EXERCISE GOAL →
Starting from the line that holds "This screenshot has width=1388, height=858.", print each remaining line of the entries exactly, ending with the last.

[Pixel coordinate grounding data]
◇ ◇ ◇

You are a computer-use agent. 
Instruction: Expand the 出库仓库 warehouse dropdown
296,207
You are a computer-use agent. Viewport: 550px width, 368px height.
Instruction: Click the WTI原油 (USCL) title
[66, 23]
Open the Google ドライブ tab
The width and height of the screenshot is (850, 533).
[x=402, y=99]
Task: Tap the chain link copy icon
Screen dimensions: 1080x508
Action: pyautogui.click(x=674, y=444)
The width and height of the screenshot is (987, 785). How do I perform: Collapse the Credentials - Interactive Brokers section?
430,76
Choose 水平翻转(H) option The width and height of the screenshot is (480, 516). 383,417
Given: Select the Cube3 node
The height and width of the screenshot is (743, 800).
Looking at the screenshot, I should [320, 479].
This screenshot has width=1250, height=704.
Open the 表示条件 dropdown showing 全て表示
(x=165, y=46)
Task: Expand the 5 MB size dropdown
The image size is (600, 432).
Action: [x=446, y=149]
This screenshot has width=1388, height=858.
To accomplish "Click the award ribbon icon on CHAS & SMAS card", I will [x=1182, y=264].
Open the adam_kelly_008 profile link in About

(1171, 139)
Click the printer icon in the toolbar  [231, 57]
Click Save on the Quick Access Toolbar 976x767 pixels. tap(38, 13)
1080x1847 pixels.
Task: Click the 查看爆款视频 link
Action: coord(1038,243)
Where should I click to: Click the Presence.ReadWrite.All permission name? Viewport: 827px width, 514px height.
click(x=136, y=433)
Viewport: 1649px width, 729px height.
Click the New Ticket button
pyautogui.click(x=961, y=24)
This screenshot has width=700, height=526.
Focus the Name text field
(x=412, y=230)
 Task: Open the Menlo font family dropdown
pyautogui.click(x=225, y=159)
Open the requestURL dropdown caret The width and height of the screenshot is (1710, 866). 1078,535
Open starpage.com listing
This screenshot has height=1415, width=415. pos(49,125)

◇ ◇ ◇

TASK OUTPUT →
This screenshot has width=1388, height=858.
To accomplish "Click the award ribbon icon on CHAS & SMAS card", I will [x=1182, y=264].
Open the adam_kelly_008 profile link in About

(1171, 139)
Click the printer icon in the toolbar  [231, 57]
Click Save on the Quick Access Toolbar 976x767 pixels. tap(38, 13)
1080x1847 pixels.
Task: Click the 查看爆款视频 link
Action: coord(1038,243)
Where should I click to: Click the Presence.ReadWrite.All permission name? Viewport: 827px width, 514px height.
click(x=136, y=433)
Viewport: 1649px width, 729px height.
Click the New Ticket button
pyautogui.click(x=961, y=24)
This screenshot has width=700, height=526.
Focus the Name text field
(x=412, y=230)
 Task: Open the Menlo font family dropdown
pyautogui.click(x=225, y=159)
Open the requestURL dropdown caret The width and height of the screenshot is (1710, 866). 1078,535
Open starpage.com listing
This screenshot has height=1415, width=415. pos(49,125)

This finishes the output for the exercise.